If the move is a calculated ploy to curry favour with the frustrated, Game of Thrones and sports-hungry masses, it’s a damn good one. Even if it fails to produce the desired outcome, as it well might (more on this below), it goes a long way towards illustrating to voters that the Harper government is on the side of the little guy. But if a true “pick and pay” model is forced upon our cable and satellite providers, viewers won’t be the only ones to benefit. Despite how much they’ll hate the idea (and how hard they’ll fight it) it just might be the only thing that can save our providers, and the Canadian television industry itself.

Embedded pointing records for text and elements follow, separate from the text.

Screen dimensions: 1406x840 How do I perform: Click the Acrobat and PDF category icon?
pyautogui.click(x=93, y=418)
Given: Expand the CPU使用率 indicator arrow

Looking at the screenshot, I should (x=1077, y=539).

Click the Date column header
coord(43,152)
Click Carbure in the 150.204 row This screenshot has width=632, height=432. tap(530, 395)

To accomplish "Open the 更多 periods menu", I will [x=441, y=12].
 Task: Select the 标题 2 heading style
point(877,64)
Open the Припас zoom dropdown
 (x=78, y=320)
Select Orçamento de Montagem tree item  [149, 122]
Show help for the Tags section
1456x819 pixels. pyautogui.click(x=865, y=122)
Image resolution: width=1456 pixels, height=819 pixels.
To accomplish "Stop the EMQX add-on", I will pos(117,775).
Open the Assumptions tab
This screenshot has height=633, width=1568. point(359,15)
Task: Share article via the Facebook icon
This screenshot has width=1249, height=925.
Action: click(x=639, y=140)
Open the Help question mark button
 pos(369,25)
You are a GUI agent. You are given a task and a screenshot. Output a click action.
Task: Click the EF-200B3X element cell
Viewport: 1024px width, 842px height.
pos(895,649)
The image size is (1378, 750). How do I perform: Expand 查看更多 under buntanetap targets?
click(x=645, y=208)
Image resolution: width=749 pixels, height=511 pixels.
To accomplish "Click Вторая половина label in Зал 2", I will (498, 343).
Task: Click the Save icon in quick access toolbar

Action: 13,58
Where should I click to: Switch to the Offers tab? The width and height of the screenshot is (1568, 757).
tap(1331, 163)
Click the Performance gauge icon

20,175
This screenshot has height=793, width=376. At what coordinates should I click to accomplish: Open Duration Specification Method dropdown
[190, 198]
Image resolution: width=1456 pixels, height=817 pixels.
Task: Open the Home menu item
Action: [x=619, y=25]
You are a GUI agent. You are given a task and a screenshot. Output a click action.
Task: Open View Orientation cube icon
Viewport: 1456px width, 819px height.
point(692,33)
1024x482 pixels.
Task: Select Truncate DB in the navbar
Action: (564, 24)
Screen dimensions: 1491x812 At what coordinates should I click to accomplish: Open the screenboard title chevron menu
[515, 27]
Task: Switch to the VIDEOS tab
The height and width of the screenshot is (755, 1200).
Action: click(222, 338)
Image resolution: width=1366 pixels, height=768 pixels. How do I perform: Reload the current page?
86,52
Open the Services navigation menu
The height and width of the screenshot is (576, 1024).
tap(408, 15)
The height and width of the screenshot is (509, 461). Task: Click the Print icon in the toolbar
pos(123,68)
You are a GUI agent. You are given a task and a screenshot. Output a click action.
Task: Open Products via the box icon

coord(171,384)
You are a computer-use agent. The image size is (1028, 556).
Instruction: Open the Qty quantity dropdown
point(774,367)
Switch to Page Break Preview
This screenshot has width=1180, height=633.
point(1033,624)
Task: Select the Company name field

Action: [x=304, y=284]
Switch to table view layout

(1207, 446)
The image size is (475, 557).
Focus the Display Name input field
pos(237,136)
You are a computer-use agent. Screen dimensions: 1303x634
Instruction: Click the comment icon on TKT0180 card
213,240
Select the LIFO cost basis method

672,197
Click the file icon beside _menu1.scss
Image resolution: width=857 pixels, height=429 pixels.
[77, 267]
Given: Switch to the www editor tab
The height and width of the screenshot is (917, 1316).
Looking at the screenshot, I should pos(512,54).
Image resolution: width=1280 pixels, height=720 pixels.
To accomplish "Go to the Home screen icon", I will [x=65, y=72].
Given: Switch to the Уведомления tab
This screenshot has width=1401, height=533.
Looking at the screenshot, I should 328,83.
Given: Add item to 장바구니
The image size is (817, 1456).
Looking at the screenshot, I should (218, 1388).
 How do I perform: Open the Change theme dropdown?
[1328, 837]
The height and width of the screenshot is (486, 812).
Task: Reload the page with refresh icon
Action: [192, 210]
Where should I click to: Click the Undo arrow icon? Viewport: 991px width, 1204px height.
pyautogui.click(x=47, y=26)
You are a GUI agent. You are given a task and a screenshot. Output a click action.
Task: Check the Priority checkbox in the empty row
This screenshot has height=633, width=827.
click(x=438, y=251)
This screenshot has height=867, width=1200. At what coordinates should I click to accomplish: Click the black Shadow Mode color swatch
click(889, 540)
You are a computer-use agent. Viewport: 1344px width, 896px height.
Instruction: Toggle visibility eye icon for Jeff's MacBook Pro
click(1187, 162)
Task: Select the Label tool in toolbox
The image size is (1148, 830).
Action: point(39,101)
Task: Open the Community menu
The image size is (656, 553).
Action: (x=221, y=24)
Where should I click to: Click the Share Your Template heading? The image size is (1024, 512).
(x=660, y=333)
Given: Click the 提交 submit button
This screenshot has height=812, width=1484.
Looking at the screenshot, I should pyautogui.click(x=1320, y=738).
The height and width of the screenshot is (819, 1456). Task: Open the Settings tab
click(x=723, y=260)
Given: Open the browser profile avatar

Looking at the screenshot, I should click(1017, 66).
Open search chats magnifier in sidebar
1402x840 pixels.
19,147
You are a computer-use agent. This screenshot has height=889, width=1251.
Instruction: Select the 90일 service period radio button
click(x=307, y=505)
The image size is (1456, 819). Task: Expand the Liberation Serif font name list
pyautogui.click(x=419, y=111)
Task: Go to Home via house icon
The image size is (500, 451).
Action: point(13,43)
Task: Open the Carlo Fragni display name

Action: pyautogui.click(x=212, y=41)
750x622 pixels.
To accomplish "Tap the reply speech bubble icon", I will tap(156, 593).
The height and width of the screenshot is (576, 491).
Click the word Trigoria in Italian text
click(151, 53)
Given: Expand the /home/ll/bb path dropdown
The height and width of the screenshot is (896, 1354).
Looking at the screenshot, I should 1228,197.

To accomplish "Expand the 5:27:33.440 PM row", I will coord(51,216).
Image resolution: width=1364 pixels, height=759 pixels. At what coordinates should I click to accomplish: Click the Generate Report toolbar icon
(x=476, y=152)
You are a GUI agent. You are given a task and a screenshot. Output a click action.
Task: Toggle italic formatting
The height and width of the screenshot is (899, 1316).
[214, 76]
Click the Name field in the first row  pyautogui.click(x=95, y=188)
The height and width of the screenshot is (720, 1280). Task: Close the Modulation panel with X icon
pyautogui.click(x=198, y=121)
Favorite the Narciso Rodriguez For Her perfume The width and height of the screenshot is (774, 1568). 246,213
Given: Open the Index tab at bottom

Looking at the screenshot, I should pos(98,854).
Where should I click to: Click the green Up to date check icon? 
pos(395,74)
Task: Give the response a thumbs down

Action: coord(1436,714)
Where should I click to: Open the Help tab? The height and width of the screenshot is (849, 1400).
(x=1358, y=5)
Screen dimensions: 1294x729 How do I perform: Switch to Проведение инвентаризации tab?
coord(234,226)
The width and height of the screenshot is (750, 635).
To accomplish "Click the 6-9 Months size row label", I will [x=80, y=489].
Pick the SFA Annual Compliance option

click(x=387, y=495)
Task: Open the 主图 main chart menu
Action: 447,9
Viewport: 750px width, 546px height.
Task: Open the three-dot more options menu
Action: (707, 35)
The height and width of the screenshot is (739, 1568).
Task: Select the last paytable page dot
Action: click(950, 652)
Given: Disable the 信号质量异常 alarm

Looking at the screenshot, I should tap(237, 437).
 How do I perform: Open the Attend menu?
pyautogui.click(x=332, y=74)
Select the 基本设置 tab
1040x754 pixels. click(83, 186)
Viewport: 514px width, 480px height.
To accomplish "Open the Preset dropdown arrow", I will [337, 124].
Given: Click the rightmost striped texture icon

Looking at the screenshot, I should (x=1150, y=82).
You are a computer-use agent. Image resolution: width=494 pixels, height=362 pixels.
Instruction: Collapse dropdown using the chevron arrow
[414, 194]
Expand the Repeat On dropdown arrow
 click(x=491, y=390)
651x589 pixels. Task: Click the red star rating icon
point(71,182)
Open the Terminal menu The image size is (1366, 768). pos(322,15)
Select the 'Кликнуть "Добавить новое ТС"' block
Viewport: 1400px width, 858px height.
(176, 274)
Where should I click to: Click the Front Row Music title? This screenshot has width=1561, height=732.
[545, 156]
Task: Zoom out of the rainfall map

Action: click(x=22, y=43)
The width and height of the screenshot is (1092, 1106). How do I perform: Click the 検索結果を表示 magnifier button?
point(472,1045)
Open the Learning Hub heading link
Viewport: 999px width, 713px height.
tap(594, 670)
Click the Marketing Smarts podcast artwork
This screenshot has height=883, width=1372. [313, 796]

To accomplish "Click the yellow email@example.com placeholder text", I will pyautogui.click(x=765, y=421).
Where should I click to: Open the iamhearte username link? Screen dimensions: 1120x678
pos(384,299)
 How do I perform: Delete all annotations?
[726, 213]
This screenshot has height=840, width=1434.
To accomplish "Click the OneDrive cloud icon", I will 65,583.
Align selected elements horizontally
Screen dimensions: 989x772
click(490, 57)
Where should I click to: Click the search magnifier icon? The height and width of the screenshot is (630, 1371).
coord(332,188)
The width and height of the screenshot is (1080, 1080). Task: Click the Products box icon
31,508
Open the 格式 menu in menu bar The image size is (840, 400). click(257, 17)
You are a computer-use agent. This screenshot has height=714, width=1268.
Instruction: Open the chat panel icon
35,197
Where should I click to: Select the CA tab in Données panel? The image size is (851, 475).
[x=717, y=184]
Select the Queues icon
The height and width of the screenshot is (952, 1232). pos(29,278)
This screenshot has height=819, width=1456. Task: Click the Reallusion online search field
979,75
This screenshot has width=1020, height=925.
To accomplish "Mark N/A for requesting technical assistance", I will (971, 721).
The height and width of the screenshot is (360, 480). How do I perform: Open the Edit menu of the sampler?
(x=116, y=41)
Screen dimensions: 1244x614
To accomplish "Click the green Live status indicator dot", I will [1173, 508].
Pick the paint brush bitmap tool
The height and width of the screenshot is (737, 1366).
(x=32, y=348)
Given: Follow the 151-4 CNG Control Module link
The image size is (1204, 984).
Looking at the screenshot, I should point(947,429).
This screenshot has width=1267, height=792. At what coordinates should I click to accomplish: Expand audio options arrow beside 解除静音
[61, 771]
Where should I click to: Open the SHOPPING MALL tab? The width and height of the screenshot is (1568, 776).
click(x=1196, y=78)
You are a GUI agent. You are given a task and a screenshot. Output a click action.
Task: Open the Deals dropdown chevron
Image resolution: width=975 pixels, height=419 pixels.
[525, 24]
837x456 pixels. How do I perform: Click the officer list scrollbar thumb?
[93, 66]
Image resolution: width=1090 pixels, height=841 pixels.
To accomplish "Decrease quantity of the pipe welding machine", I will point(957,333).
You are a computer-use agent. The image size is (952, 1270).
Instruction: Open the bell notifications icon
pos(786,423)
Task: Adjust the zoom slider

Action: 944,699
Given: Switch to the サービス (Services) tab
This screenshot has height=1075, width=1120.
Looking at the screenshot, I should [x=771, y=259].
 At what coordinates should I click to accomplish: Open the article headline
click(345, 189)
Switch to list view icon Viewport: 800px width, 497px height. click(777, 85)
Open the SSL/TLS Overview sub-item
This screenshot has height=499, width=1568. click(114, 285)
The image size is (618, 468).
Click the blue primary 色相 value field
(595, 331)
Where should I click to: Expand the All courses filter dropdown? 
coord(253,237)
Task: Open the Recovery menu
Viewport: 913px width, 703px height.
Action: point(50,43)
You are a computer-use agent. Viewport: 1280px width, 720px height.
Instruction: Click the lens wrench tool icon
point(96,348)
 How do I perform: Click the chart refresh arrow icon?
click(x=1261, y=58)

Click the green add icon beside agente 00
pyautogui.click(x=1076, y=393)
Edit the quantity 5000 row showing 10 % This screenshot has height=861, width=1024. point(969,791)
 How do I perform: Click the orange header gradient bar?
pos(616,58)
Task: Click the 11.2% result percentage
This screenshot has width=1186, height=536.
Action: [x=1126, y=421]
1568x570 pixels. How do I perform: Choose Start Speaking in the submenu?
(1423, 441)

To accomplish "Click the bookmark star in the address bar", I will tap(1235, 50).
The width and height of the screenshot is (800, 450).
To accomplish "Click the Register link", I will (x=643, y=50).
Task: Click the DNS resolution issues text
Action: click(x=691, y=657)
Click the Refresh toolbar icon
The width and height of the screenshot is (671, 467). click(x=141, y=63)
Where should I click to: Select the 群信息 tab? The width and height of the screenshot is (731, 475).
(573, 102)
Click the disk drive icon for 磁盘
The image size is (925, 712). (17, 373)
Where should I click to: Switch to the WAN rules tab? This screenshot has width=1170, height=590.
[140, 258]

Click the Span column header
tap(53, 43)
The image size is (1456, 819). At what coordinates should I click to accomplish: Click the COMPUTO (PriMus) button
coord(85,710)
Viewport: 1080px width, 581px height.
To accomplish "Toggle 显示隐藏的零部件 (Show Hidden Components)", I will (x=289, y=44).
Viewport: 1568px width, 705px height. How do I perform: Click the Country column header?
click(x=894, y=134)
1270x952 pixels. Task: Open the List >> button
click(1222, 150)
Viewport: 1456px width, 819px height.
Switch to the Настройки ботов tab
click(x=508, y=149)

Forcing subscribers into expensive bundles is widely regarded as a retrograde, pre-Internet, vanishing business model, akin to forcing listeners to buy a $20 CD in order to get a hit single. Even HBO is experimenting with new strategies that have American cable providers trembling. In Sweden, Finland, Norway, and Denmark they offer HBO GO as a standalone, Netflix-like app, priced at 10 Euros a month. They’ve also released a bunch of their top-tier offerings on Google Play, where you can buy shows an episode at a time. Viewers who choose this a la carte pricing will end up paying HBO more money than viewers who get HBO via cable: a full season pass can cost as much as $34.99. But they’ll also typically end up spending less in total than they would if they had to bundle up just to get their HBO. It’s a win-win for premium cable channels and their fans, but a loss for cable providers, who will lose subscribers in droves if more sports and premium channels turn to Internet distribution.
Switching completely to pick-and-pay is the cable and satellite industry’s best bet for longevity. But to do so would be to instantly turn away hundreds of millions of dollars from complacent subscribers who begrudgingly pay hand-over-fist for the few channels they actually watch. Many of these viewers haven’t discovered Internet-delivered alternatives yet, both legitimate and otherwise.
Eventually, they will. All of the major tech players–Google, Apple, Amazon and more–are working feverishly to provide a simple, user-friendly Internet TV product that will likely support cable subscriptions, but won’t require them. When (and not if) one of these companies cracks the problem and releases the iPhone of online TV, cable and satellite providers will face a sudden, violent displacement, and not the gradual one they’ve been banking on.
In Canada, this will have severe ripple effects. When we subscribe to Videotron, Bell or Rogers (the owner of Maclean’s), a significant percentage of our monthly fees are put into the production of CanCon TV shows. When we cut cable and turn to Netflix, Bittorrent, iTunes and Google Play, the Canadian production system gets nothing.
Switching quickly to a true a la carte system will mean a large, immediate loss in revenue for our broadcasters. Expect them to fight it with everything they’ve got, just as they fought the possible entrance of Verizon into our wireless industry this past summer. Even if the government pushes the ball forward, what results might not be the simple menu of channels that one imagines. Unless the legislation also regulates pricing, what’s to stop providers from offering each individual channel at a hyper-inflated cost that preserves the current order? Canadian consumers have learned to expect such tricks, but if our television industry doesn’t learn to take the government’s prodding as a blessing in disguise, the final joke will be on them.